Last week ended with a Day of Silence, an event where students could nominate themselves as participants. The exercise is one where those taking part use their lack of words - usually reinforced by tape across their mouths - as an emblem of the challenges some students have with forming their identity in the face of what can be hostile social pressures driving them towards silence. This is particularly focused on gender identity and invites support for students. The participants made comments on a spreadsheet about their motivation and these were a genuine affirmation of the worth of the day. Many spoke of friends they wished to support or circumstances in their own lives where public support mattered to them at a private and deeply personal level. As a school, we affirm the right of each of us to be who we are, without that being anyone’s business but our own.
During this week the exercise is extended through Pride Week, celebrating our freedom to be who we are. The week has a series of lunchtime activities open to all and it is the hope of the organisers that the wider school will support and encourage the week’s affirmation activities. Pride Week reinforces important steps in building the celebratory and exuberant society that is contemporary New Zealand.

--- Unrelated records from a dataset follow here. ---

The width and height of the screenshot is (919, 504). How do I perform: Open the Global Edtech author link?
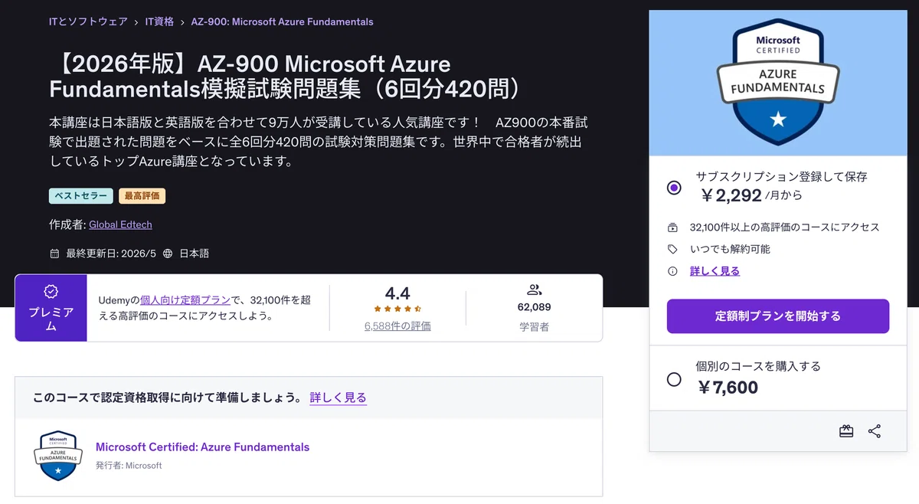coord(120,224)
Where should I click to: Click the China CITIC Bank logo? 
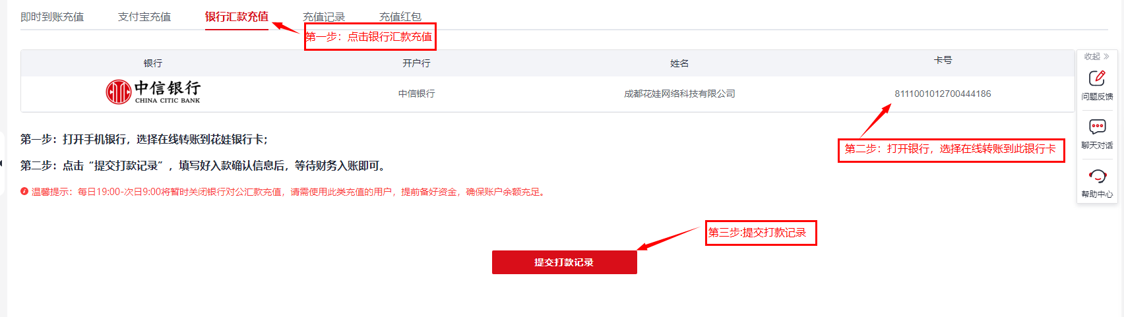click(x=153, y=92)
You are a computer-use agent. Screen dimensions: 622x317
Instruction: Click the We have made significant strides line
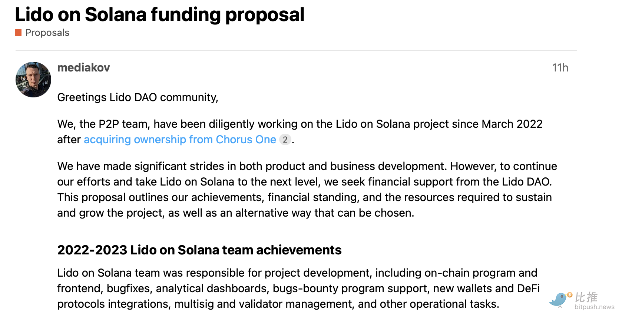pos(307,166)
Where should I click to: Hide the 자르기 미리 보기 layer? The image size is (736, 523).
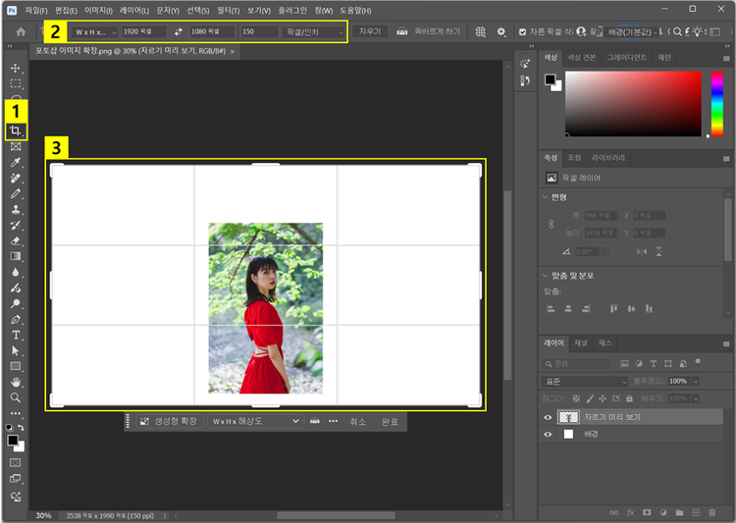[x=548, y=417]
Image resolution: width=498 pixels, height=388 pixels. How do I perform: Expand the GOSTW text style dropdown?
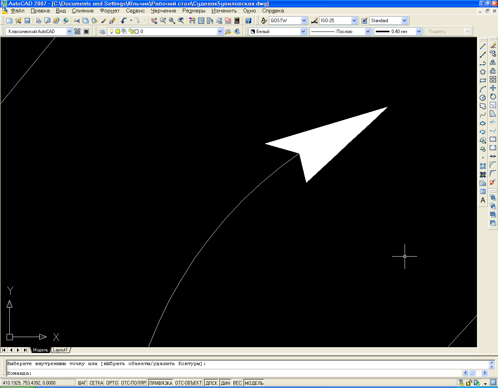click(x=304, y=21)
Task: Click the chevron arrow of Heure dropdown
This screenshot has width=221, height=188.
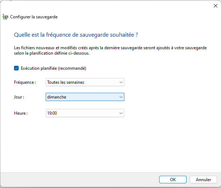Action: coord(120,113)
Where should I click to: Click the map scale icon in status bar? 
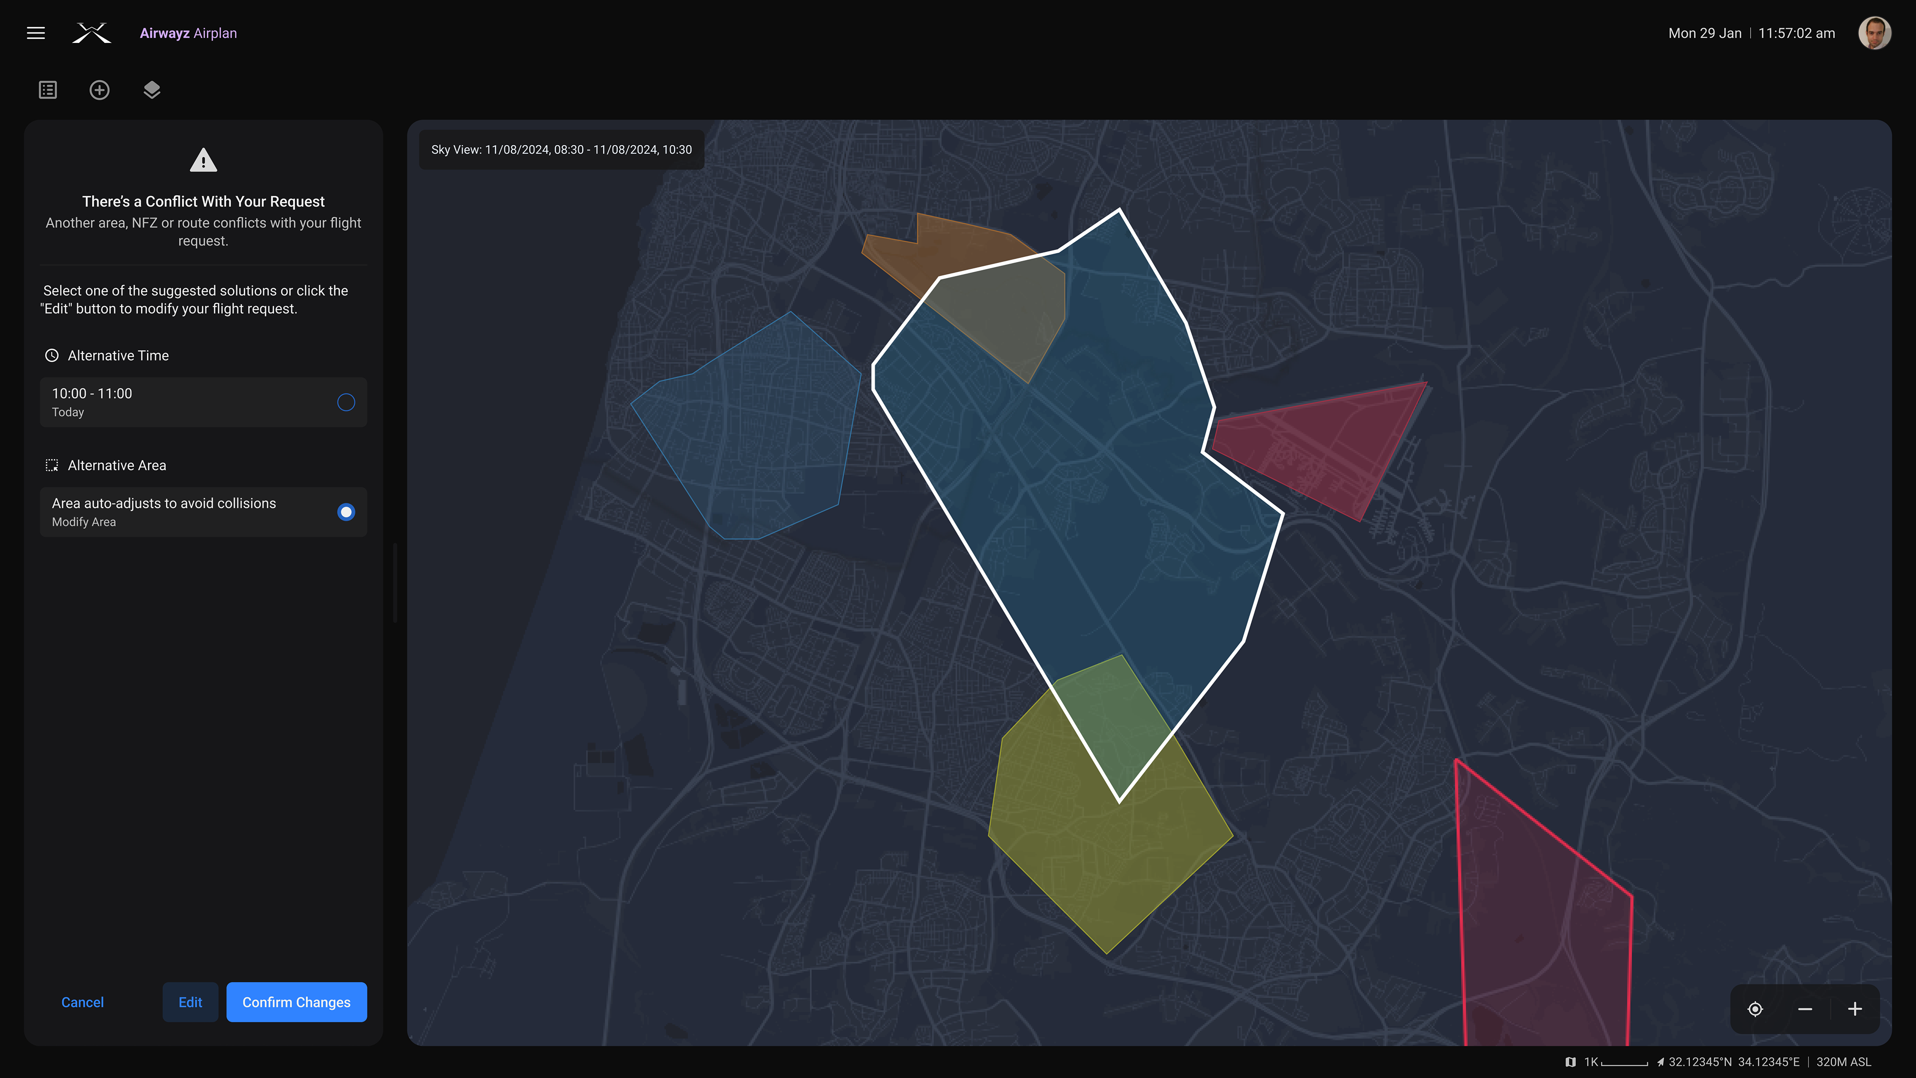[1570, 1062]
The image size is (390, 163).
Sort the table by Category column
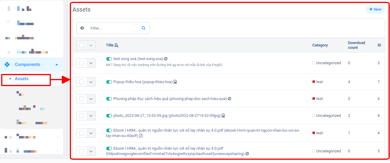pyautogui.click(x=320, y=45)
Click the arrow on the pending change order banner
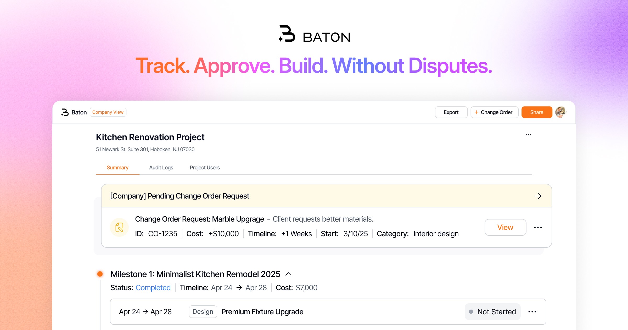This screenshot has height=330, width=628. [x=538, y=196]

There is a resonance here, of course, with what else is happening nationally this week. The sentencing of the man who last year sought to destroy those in Christchurch with whom he had a clash of philosophy occurs this week. It is not just our Muslim students who feel the power and the pall of this moment. All of us experienced horror and disbelief at actions that seemed and still seem incomprehensible. To those in our community who share the faith of the victims, the sense of violation of their safety and security in New Zealand challenges their confidence in who we are. We see ourselves as a peaceful people and so often we live up to that. The fact the shooter was not of our country does not change the fact that a human being was capable of this huge act of hatred. As fellow human beings the message I see above all else is a warning that humans are capable of huge evil as well as transcendent acts that unite and inspire. We all have the challenge of supporting and championing that which allows us to live freely and differently, celebrating diversity and not fearing it, and enjoying the complexity of this wonderful thing that is our society.
And that brings us back to Pride Week. It’s a week to celebrate and support the range of who we can be, without an overlay of anything other than our desire to reject hate ideologies and instead to support that which makes us capable of living as our best selves.